Division of Cardiology, Department of Medicine (A.K., J.A.C., G.C.W., C.B.F.), University of British Columbia, Vancouver, Canada.
Centre for Health Evaluation and Outcome Sciences, Providence Health Care Research Institute (T.L., J.S.), University of British Columbia, Vancouver, Canada.
Circ Cardiovasc Interv. 2023 Jun;16(6):e012810. doi: 10.1161/CIRCINTERVENTIONS.122.012810. Epub 2023 Jun 20.
Mortality remains high in patients with ST-segment-elevation myocardial infarction (STEMI) complicated by cardiogenic shock (CS), and early reperfusion has been shown to improve outcomes. We analyzed the association between first medical contact (FMC)-to-percutaneous coronary angiography time with mortality and major adverse cardiovascular events among patients with STEMI with and without CS.
We performed a retrospective analysis of the Vancouver Coastal Health Authority STEMI registry, including all patients with STEMI who received primary percutaneous coronary angiography between January 1, 2010, and December 31, 2020, and stratified them by presence or absence of CS at hospital arrival. The primary outcome was in-hospital mortality, the secondary outcome was in-hospital major adverse cardiovascular events, defined as a composite of the first occurrence of mortality, cardiac arrest, heart failure, intracerebral hemorrhage, cerebrovascular accident, or reinfarction. Mixed effects logistic regression with restricted cubic splines was used to estimate the relationships between FMC-to-device time and the outcomes in the CS and non-CS groups.

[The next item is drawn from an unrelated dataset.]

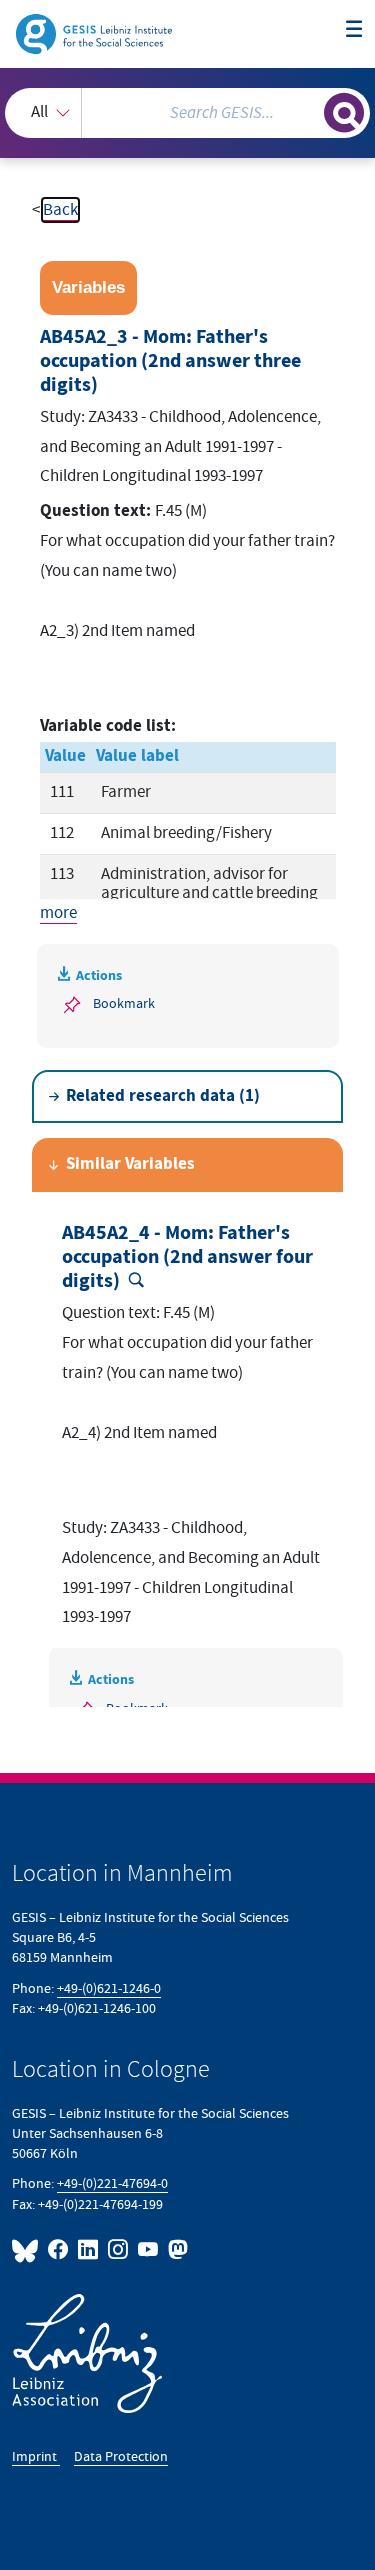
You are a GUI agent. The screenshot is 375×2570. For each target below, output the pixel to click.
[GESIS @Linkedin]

2929 patients were included, 9.4% (n=275) had CS. Median FMC-to-device time was 113.5 (interquartile range, 93.0-145.0) and 103.0 (interquartile range, 85.0-130.0) minutes for patients with CS and without CS, respectively. More patients with CS had FMC-to-device times above guideline recommendations (76.6% versus 54.1%, <0.001). Between 60 and 90 minutes, for each 10-minute increase in FMC-to-device time, absolute mortality for patients with CS increased by 4% to 7%, whereas for patients without CS, it increased by <0.5%.
Among patients with STEMI undergoing primary percutaneous coronary angiography, reperfusion delays among patients with CS are associated with significantly worse outcomes. Strategies to reduce FMC-to-device times for patients with STEMI presenting with CS are required.
ST 段抬高型心肌梗死(STEMI)并发心原性休克(CS)患者的死亡率仍然很高,早期再灌注已被证明可以改善预后。我们分析了 STEMI 患者中首次医疗接触(FMC)至经皮冠状动脉造影时间与死亡率和主要不良心血管事件之间的关系,这些患者有或没有 CS。
我们对温哥华沿海卫生局 STEMI 注册中心进行了回顾性分析,包括 2010 年 1 月 1 日至 2020 年 12 月 31 日期间接受直接经皮冠状动脉造影的所有 STEMI 患者,并根据入院时是否存在 CS 对患者进行分层。主要结局是院内死亡率,次要结局是院内主要不良心血管事件,定义为死亡率、心脏骤停、心力衰竭、颅内出血、脑血管意外或再梗死首次发生的复合事件。采用带有限制立方样条的混合效应逻辑回归来估计 CS 组和非 CS 组中 FMC 至设备时间与结局之间的关系。
共纳入 2929 例患者,9.4%(n=275)为 CS。CS 患者的中位 FMC 至设备时间为 113.5(四分位间距,93.0-145.0)分钟,非 CS 患者的中位 FMC 至设备时间为 103.0(四分位间距,85.0-130.0)分钟。CS 患者中有更多的患者 FMC 至设备时间超过指南推荐的时间(76.6%比 54.1%,<0.001)。在 60 至 90 分钟之间,CS 患者的 FMC 至设备时间每增加 10 分钟,死亡率绝对增加 4%至 7%,而非 CS 患者的死亡率绝对增加小于 0.5%。
在接受直接经皮冠状动脉造影的 STEMI 患者中,CS 患者的再灌注延迟与预后显著恶化相关。需要采取策略来减少 CS 患者的 FMC 至设备时间。